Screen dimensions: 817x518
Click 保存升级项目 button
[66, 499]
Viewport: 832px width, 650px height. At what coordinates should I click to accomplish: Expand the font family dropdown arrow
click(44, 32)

--*--

What is expected:
Copy out the material above word for word, one line at a time, with nothing altered.

Answer to this task:
Screen dimensions: 817x518
Click 保存升级项目 button
[66, 499]
Viewport: 832px width, 650px height. At what coordinates should I click to accomplish: Expand the font family dropdown arrow
click(44, 32)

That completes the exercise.